Ich ewrd mich mal eben ran setzten und mal sehen wie man das am besten realisieren kann.

MfG. Leever


----------



## Leever (6. Januar 2004)

So hab mal eben schnell so ne kleine Skizze gemacht also noch ned so schnön texturiert und alles noch grob und kantig.

also im Grunde ist es recht gut zu realisieren:

erstmal mit dem Pfadwerkzeug die Straßezeichnen und dann mit dem Pfadbearbeitungswerkzeug die kanten der Straße etwas abrunden.
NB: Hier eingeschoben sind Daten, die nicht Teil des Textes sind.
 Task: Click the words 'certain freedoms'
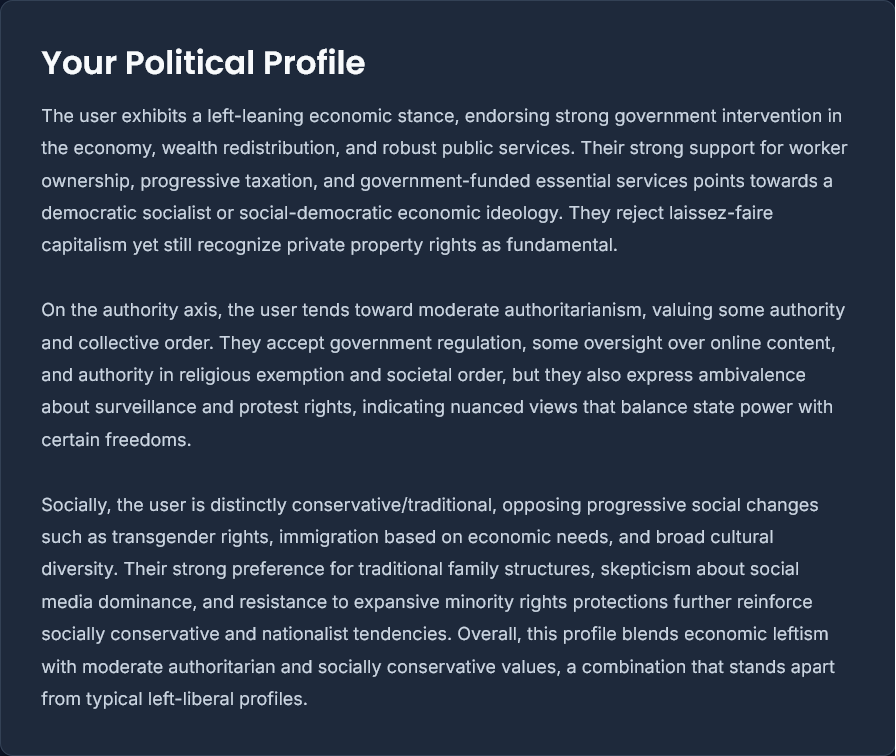[116, 439]
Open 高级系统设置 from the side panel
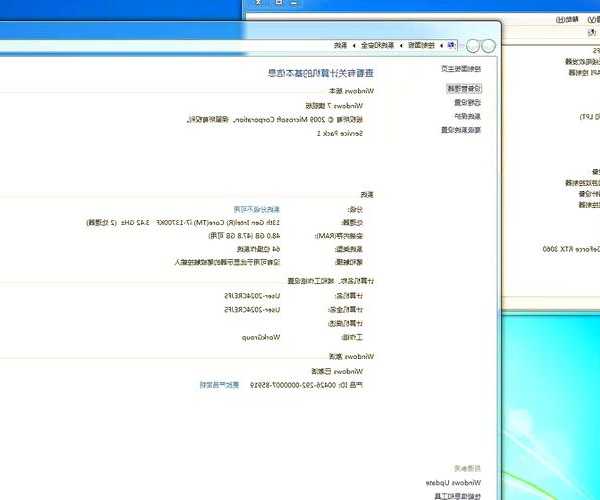600x500 pixels. coord(463,129)
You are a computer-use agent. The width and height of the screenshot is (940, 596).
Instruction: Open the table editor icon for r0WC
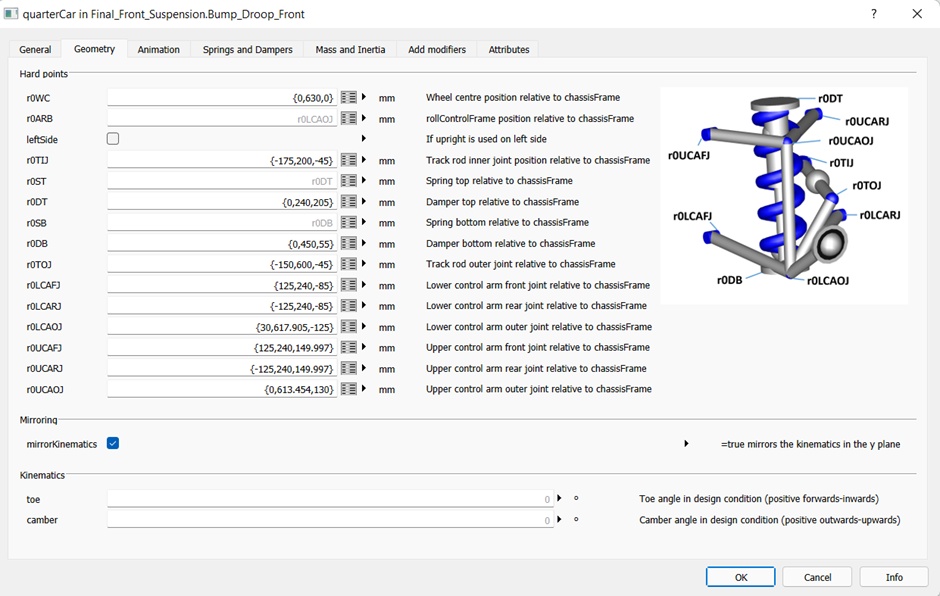(348, 98)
Darauf achten, dass hinter dem Baum links das Gelände etwas abfällt also auch schauen, dass du die Straße da etwas versetzt oder so in der art (hab ich nicht gemacht in der Skizze)
Danach kannst du dann erstmal die Ebene mit der Straße rastern und in den ebeneneinstellungen eine nette Textur raufhauen.
Als nächstes würde ich vorschlagen, dass du die Fahrbahnmakierung bastelst (neue Ebene)
musst nur darauf achten, dass die nach hinten immer dünner, kleiner werden und dichter aneinander sind (hab ich in der Skizze aus zeitgründen vernachlässigt).Nochmal ganz leich Gauscher W.
So jetzt noch eben eine neue Ebene erstellen und den Straßenrand mit einer weichen Brush (kann man nochmal mit dem Gauschen W weicher machen und in den Ebeneneinstellungen ne schöne Sandtextur raufklatschen.  Jetzt kannst du noch mit der Gras Brush am Straßenrand langgehen und die Kanten etwas retuscheieren.

Fertig

So in der Art kann man das wohl machen

MfG .Leever


----------



## flip (6. Januar 2004)

Und wenn du die Idee von  Leever jetzt noch mit Pfaden nachbaust, sieht das ganze sauber und ordentlich aus =)
Falls du nicht weißt, wie man mit Pfade umgeht >> F1 drücken ( die Hilfe klappt auf ) und nach Pfaden suchen.
greetz flip


----------



## Leever (6. Januar 2004)

@ Flip die Straße ist mit dem Pfadwerkzeug 
Flas ich da irgendwelches Genörgel höre muss ich nochmal darauf hinweisen, dass das da kein perfektes Endprodukt ist oder sein soll   

MfG. Leever


----------



## flip (6. Januar 2004)

Nene so war das gar nicht gemeint =) war nur als TIP für den Threadersteller gedacht *G*
Hab auch überlesen, das du das ja auch schon geschrieben hast *schäm*
flip


----------



## blass (6. Januar 2004)

*Cool...*

Vielen Dank

Werde mich mal damit befassen und hoffen, dass ich ein befriedigendes Resultat zustande bringe.

Gruss


----------